8.Para concluir (por ora), resta-nos dizer que concordamos que este não é um problema religioso: a comunidade muçulmana tem membros tão bons, humanos e meritórios como a comunidade cristã, judaica ou qualquer outra crença religiosa. O problema não é um problema de grupo – mas de pessoas.
Todavia, um primeiro passo relevante para derrotarmos o terrorismo (e ele será implacavelmente derrotado!) seria envolver os muçulmanos moderados e tolerantes, que apreciam a liberdade tanto quanto nós, a condenar veementemente a mensagem de ódio e os actos de terrorismo dos assassinos de Nice, de Paris ou de Bruxelas.
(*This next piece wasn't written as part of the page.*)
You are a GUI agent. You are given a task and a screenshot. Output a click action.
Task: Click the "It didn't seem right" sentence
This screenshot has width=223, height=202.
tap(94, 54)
9.É que nós raramente vemos muçulmanos moderados a ter voz na comunicação social condenando e explicando o que está por detrás dos atentados – temos de os chamar, de lhes dar voz para que possam demover e mais rapidamente denunciar os muçulmanos extremistas e desumanos.
É, aliás, inexplicável que raramente vejamos muçulmanos a (moderados) a reagir a tais atentados – o que se deverá, certamente, a uma desatenção, comodismo ou, no máximo, preconceito da comunicação social do politicamente correcto.
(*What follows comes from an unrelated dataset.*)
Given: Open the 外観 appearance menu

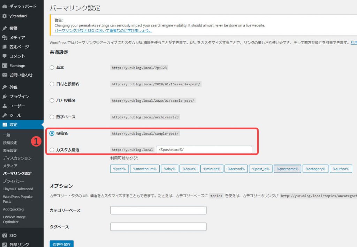Looking at the screenshot, I should pyautogui.click(x=13, y=87).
Sem os muçulmanos moderados, a nossa vitória será mais complexa. É altura de avançarem (o que farão de bom grado) e mostrar a força das sociedades tolerantes, abertas, multiculturais. Muçulmanos moderados, cristãos, judeus, budistas, hindus, todos, independentemente da religião, teremos de nos unir em prol de um bem superior: liberdade, tolerância, respeito pela dignidade da pessoa humana.
10.Por uma sociedade de vida. Pela rejeição da sociedade da destruição e da morte. Será esta coligação da humanidade que irá vencer o terrorismo, ou seja, vencer a coligação da desumanidade!